Text extract -

◇ ◇ ◇ ◇ ◇

12. Parsing
Sphinx uses docutils parsers to deal with the normal reST input text. In O-O terms, it utilizes polymorphic state machines, choosing parsers instantiated from the right parser sub-class based on the portion of the document being processed.
Inside calls to these state machines is a reference to self (the parser state
machine object), and that object normally has an attribute document which is an
accumulation of the docutils node objects being built as an abstract syntax tree
containing the content of the .rst file being parsed. In fact, most objects
involved have an attribute document.
Also, other types of objects (e.g. domain objects) that don’t have a document
attribute come with an env (environment) attribute, which itself has an attribute
called current_document which is a reference to the same doctree (tree of
docutils node objects).

◇ ◇ ◇ ◇ ◇

Given material -
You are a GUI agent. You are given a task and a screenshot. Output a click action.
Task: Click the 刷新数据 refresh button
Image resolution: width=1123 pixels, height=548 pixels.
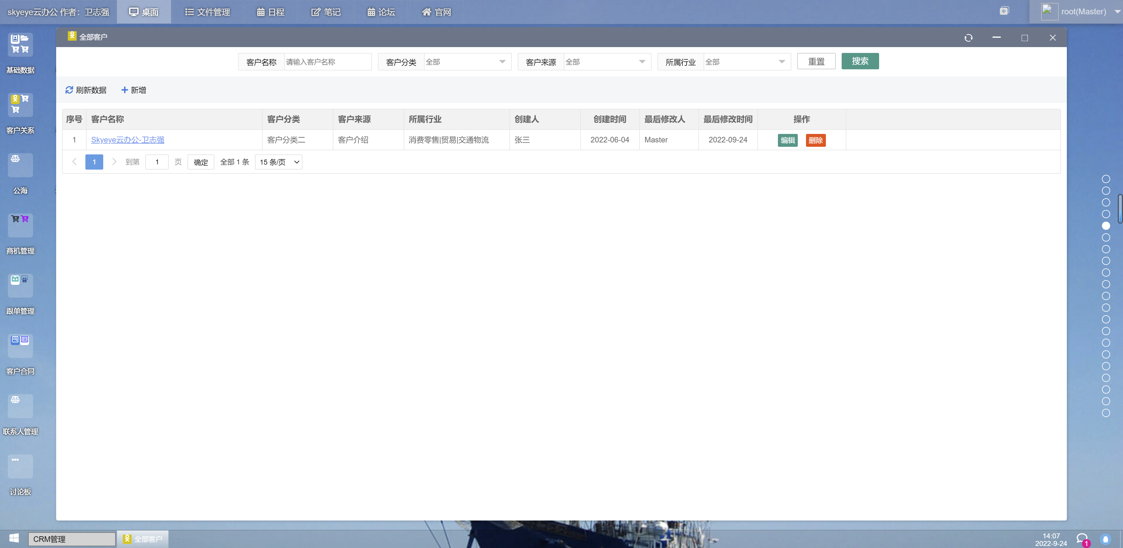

◇ ◇ ◇ ◇ ◇

What this exercise asks -
1. Quote the passage on Sphinx parsing word for word, starting at the words "Inside calls to" and stopping after "docutils node objects).".
2. Write a continuation of the passage on Sphinx parsing, picking up right after its final sentence.

Outputs -
1.
Inside calls to these state machines is a reference to self (the parser state
machine object), and that object normally has an attribute document which is an
accumulation of the docutils node objects being built as an abstract syntax tree
containing the content of the .rst file being parsed. In fact, most objects
involved have an attribute document.
Also, other types of objects (e.g. domain objects) that don’t have a document
attribute come with an env (environment) attribute, which itself has an attribute
called current_document which is a reference to the same doctree (tree of
docutils node objects).

2.
How does it know where to insert nodes? The parsing goes from top to bottom, so it is
always “at the end”, i.e. a node.append() call is used to add them, and this
method is defined by the Node class itself (high-level node ancestor in the
inheritance hierarchy), which adds the node list passed to it to its children
attribute, which is a list object.
Under the debugger, how can you tell where it is parsing? The document attribute
has its own attribute current_line which has the line number, and when parsing
is taking place, sometimes there is an argument context which provides the text
from that line.
check_line() is a commonly-used function name that deals with the line contents
inside the state machine.
How does it know what node to append to? The target object self has an attribute
parent which carries the node whose children node list being appended to.
Have a look at this example from the RSTState class’ text() method which parses
an identified paragraph. (RSTState class id defined in
docutils\parsers\rst\states.py.)
def text(self, match, context, next_state):
"""Paragraph."""
startline = self.state_machine.abs_line_number() - 1
msg = None
try:
block = self.state_machine.get_text_block(flush_left=True)
except statemachine.UnexpectedIndentationError as err:
block, src, srcline = err.args
msg = self.reporter.error('Unexpected indentation.',
source=src, line=srcline)
lines = context + list(block)
paragraph, literalnext = self.paragraph(lines, startline)
self.parent += paragraph
self.parent += msg
if literalnext:
try:
self.state_machine.next_line()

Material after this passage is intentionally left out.